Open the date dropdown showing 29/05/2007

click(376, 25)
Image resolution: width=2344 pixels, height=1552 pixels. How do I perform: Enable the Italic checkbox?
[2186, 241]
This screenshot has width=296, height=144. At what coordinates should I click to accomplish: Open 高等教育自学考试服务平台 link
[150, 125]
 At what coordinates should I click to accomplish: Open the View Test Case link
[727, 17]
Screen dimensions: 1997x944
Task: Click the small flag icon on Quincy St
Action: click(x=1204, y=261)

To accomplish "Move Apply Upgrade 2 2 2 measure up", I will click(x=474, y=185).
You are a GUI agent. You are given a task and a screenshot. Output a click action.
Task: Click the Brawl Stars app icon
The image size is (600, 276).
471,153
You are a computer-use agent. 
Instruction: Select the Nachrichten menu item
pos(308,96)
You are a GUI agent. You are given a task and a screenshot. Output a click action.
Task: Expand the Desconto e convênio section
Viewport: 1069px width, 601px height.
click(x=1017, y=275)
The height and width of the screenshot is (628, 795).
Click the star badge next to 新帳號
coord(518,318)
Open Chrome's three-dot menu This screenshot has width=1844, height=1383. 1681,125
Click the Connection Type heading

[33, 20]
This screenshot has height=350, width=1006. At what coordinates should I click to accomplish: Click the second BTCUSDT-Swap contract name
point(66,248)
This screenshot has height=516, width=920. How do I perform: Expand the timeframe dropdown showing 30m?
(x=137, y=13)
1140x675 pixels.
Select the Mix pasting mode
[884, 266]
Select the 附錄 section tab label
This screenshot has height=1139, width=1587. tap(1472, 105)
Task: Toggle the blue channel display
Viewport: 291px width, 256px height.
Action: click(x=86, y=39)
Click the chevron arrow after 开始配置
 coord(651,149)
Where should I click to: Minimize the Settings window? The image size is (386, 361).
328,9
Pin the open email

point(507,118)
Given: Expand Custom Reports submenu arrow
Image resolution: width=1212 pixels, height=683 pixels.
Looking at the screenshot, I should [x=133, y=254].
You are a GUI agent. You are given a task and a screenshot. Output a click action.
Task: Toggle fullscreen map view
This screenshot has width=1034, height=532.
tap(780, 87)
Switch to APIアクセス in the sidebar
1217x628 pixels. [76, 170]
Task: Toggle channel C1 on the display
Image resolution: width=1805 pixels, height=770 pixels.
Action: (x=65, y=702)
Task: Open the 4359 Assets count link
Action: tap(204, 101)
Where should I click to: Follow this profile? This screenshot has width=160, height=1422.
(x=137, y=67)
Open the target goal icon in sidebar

◇ ◇ ◇

#### [Given exercise]
Put these lines into a Markdown table with the columns Row and Line, numbering each line and leaving out blank lines; cover every item.

#### [Expected answer]
| Row | Line |
|---|---|
| 1 | Open the date dropdown showing 29/05/2007 |
| 2 | click(376, 25) |
| 3 | Image resolution: width=2344 pixels, height=1552 pixels. How do I perform: Enable the Italic checkbox? |
| 4 | [2186, 241] |
| 5 | This screenshot has width=296, height=144. At what coordinates should I click to accomplish: Open 高等教育自学考试服务平台 link |
| 6 | [150, 125] |
| 7 |  At what coordinates should I click to accomplish: Open the View Test Case link |
| 8 | [727, 17] |
| 9 | Screen dimensions: 1997x944 |
| 10 | Task: Click the small flag icon on Quincy St |
| 11 | Action: click(x=1204, y=261) |
| 12 | To accomplish "Move Apply Upgrade 2 2 2 measure up", I will click(x=474, y=185). |
| 13 | You are a GUI agent. You are given a task and a screenshot. Output a click action. |
| 14 | Task: Click the Brawl Stars app icon |
| 15 | The image size is (600, 276). |
| 16 | 471,153 |
| 17 | You are a computer-use agent.  |
| 18 | Instruction: Select the Nachrichten menu item |
| 19 | pos(308,96) |
| 20 | You are a GUI agent. You are given a task and a screenshot. Output a click action. |
| 21 | Task: Expand the Desconto e convênio section |
| 22 | Viewport: 1069px width, 601px height. |
| 23 | click(x=1017, y=275) |
| 24 | The height and width of the screenshot is (628, 795). |
| 25 | Click the star badge next to 新帳號 |
| 26 | coord(518,318) |
| 27 | Open Chrome's three-dot menu This screenshot has width=1844, height=1383. 1681,125 |
| 28 | Click the Connection Type heading |
| 29 | [33, 20] |
| 30 | This screenshot has height=350, width=1006. At what coordinates should I click to accomplish: Click the second BTCUSDT-Swap contract name |
| 31 | point(66,248) |
| 32 | This screenshot has height=516, width=920. How do I perform: Expand the timeframe dropdown showing 30m? |
| 33 | (x=137, y=13) |
| 34 | 1140x675 pixels. |
| 35 | Select the Mix pasting mode |
| 36 | [884, 266] |
| 37 | Select the 附錄 section tab label |
| 38 | This screenshot has height=1139, width=1587. tap(1472, 105) |
| 39 | Task: Toggle the blue channel display |
| 40 | Viewport: 291px width, 256px height. |
| 41 | Action: click(x=86, y=39) |
| 42 | Click the chevron arrow after 开始配置 |
| 43 |  coord(651,149) |
| 44 | Where should I click to: Minimize the Settings window? The image size is (386, 361). |
| 45 | 328,9 |
| 46 | Pin the open email |
| 47 | point(507,118) |
| 48 | Given: Expand Custom Reports submenu arrow |
| 49 | Image resolution: width=1212 pixels, height=683 pixels. |
| 50 | Looking at the screenshot, I should [x=133, y=254]. |
| 51 | You are a GUI agent. You are given a task and a screenshot. Output a click action. |
| 52 | Task: Toggle fullscreen map view |
| 53 | This screenshot has width=1034, height=532. |
| 54 | tap(780, 87) |
| 55 | Switch to APIアクセス in the sidebar |
| 56 | 1217x628 pixels. [76, 170] |
| 57 | Task: Toggle channel C1 on the display |
| 58 | Image resolution: width=1805 pixels, height=770 pixels. |
| 59 | Action: (x=65, y=702) |
| 60 | Task: Open the 4359 Assets count link |
| 61 | Action: tap(204, 101) |
| 62 | Where should I click to: Follow this profile? This screenshot has width=160, height=1422. |
| 63 | (x=137, y=67) |
| 64 | Open the target goal icon in sidebar |